Primaire de la gauche : les cinq faits marquants du premier tour pour les Outre-mer

Manuel Valls et Benoît Hamon
Au plan national Benoit Hamon est arrivé en tête du premier tour de la primaire. Dans les Outre-mer, Manuel Valls l'a emporté. Il y a d'autres surprises, comme la victoire de Sylvia Pinel à Saint-Pierre et Miquelon ou d'Arnaud Montebourg à La Réunion. Décryptage. 

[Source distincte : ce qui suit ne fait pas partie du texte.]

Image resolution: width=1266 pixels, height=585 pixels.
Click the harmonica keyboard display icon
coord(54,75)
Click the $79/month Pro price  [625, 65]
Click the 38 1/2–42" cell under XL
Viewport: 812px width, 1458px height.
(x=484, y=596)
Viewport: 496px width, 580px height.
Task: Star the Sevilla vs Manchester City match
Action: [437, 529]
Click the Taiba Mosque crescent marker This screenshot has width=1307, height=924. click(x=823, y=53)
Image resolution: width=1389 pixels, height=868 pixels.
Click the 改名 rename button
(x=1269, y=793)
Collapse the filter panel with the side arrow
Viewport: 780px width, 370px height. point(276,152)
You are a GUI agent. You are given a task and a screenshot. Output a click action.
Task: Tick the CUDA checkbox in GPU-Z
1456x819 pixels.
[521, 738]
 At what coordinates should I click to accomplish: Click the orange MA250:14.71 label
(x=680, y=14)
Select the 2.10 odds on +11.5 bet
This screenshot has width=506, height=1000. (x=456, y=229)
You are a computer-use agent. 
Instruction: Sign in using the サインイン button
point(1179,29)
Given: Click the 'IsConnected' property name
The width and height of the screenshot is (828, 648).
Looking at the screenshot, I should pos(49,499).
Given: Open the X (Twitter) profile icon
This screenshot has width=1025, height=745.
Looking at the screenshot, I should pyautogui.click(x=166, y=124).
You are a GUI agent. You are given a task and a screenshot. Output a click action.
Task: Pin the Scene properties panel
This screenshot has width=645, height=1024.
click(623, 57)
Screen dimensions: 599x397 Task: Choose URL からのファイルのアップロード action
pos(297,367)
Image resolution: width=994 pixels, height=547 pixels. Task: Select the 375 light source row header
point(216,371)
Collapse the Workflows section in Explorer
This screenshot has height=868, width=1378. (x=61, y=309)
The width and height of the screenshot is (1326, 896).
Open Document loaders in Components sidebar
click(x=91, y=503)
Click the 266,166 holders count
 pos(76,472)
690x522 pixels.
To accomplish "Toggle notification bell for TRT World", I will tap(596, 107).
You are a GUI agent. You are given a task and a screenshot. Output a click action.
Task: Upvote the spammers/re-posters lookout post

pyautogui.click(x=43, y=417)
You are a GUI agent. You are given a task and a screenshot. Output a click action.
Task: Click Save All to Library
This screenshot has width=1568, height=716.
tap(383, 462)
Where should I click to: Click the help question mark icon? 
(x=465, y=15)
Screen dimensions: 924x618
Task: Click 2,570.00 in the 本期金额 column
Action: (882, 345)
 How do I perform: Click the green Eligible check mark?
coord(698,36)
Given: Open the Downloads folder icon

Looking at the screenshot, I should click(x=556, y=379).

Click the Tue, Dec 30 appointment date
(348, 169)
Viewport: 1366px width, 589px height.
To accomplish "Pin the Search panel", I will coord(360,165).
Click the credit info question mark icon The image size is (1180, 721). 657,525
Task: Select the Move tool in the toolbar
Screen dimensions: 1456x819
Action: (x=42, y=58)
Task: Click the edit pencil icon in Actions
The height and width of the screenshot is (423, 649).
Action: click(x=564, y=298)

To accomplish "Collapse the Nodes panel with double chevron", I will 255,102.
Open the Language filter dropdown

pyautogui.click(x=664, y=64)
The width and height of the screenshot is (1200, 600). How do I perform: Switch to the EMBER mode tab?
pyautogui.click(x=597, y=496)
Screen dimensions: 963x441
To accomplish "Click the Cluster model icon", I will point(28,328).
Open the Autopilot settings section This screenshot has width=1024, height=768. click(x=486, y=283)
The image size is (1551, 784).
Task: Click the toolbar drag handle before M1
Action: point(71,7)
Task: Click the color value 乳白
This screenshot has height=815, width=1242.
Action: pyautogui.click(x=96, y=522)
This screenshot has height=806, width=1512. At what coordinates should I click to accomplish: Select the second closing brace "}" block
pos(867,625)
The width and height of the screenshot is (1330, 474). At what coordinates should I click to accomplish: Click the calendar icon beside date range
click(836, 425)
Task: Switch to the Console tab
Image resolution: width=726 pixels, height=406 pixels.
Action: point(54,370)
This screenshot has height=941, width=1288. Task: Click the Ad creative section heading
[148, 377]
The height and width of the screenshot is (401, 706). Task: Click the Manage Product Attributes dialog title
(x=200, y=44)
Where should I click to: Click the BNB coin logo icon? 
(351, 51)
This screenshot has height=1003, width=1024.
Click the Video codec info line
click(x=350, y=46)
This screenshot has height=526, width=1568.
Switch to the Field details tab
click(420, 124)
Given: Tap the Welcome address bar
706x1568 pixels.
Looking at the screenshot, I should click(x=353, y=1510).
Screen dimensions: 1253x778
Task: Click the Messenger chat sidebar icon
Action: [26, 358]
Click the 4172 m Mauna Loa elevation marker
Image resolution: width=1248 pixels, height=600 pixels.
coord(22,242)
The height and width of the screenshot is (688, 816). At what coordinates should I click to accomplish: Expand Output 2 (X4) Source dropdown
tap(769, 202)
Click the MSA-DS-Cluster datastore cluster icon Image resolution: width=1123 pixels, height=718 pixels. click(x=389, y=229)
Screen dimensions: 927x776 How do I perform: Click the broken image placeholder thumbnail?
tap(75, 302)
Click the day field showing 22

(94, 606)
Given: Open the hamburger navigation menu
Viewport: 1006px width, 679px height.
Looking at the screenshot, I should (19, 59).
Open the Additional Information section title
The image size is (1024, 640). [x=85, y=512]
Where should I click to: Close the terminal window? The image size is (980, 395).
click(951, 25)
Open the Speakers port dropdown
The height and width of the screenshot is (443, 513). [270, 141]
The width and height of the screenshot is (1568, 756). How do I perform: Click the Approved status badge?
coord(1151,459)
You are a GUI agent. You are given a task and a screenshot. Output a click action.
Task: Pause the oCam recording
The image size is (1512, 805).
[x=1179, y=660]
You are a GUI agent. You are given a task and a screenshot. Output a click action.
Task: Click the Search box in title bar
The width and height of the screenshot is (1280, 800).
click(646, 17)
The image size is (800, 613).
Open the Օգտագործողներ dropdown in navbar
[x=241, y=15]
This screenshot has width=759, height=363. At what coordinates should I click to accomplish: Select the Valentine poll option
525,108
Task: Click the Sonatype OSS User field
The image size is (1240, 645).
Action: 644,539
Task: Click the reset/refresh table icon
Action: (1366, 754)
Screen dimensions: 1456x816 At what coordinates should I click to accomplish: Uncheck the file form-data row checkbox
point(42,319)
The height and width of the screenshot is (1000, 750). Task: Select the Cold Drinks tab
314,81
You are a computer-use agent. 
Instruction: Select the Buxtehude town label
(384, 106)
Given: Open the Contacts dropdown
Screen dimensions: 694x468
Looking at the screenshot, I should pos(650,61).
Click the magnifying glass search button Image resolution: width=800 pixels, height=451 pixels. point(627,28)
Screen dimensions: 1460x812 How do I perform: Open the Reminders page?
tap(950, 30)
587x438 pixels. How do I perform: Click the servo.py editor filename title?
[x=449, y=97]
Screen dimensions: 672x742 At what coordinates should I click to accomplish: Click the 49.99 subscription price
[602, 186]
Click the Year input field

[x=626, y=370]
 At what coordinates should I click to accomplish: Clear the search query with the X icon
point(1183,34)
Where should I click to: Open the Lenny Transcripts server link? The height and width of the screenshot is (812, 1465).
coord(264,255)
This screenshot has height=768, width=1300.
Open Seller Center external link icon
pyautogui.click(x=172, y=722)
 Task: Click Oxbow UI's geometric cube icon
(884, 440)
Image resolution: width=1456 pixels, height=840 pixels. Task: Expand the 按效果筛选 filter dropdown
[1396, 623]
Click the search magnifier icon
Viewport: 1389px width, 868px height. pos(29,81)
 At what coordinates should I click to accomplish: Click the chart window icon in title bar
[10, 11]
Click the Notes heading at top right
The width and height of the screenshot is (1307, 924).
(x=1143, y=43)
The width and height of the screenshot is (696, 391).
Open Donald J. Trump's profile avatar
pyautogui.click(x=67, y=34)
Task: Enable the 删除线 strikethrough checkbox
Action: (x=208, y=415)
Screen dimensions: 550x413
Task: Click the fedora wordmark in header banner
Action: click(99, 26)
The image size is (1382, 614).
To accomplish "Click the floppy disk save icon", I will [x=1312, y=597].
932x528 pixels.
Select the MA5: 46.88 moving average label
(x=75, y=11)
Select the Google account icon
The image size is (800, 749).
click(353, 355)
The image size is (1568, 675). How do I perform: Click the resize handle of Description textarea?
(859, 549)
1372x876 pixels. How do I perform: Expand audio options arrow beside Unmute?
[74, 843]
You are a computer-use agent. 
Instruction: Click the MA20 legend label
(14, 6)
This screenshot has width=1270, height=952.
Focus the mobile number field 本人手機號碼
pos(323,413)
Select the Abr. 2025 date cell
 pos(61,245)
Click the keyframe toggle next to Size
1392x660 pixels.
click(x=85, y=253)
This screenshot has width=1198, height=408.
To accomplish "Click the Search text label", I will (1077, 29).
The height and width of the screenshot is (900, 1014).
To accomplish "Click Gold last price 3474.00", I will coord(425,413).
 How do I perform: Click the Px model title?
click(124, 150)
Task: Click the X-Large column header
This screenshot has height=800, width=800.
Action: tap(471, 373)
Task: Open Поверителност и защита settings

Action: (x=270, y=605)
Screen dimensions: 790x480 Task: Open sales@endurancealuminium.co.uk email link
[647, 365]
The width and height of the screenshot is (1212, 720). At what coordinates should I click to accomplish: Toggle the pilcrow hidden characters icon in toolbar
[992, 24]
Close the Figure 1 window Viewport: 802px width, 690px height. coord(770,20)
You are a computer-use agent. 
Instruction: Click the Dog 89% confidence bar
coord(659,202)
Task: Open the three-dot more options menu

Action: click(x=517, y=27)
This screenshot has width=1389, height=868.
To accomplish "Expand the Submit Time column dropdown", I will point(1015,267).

1. Victoire de Manuel Valls


Si au niveau national Benoit Hamon vire en tête du premier tour devant Manuel Valls, dans les Outre-mer c'est l'ex-Premier qui arrive largement en tête. Manuel Valls récolte  74% en Guadeloupe, 74% en Nouvelle-Calédonie, 65% en Martinique, 54% en Guyane,et 39% en Polynésie. Il l'emporte également  à Mayotte. Il était soutenu par la plupart des parlementaires ultramarins de gauche (voir le détail au point 5). 

Benoit Hamon réalise des scores nettement plus faibles : 26% en Polynésie, 23% en Guyane, 13% en Martinique, 11% en Guadeloupe, 10% en Nouvelle-Calédonie. 


2. La Réunion : Arnaud Montebourg l'emporte 


A La Réunion, le plus peuplé des départements d'Outre-mer, c'est Arnaud Montebourg qui arrive en tête avec 42%. Manuel Valls obtient 33% et Benoit Hamon 10,6%. Arnaud Montebourg doit sa victoire à Patrick Lebreton, député-maire socialiste de Saint-Joseph, qui figurait dans son organigramme de campagne comme responsable thématique Outre-mer. Les votes en faveur du candidat Montebourg ont été très nombreux à Saint-Joseph, le fief de Patrick Lebreton. Cette victoire de Montebourg est un vrai revers pour la ministre des Outre-mer Ericka Bareigts. Députée de La Réunion jusqu'à son entrée au gouvernement, Ericka Bareigts soutenait Manuel Valls.

Ce résultat du premier tour de la primaire est une nouvelle illustration du bras de fer entre socialistes à La Réunion. Cette fois la victoire revient très nettement aux "socialistes des champs", ceux du sud. Les "socialistes des villes", au nord de l'île, menés par Ericka Bareigts et Gilbert Annette, maire de Saint-Denis, ont nettement perdu cette bataille. 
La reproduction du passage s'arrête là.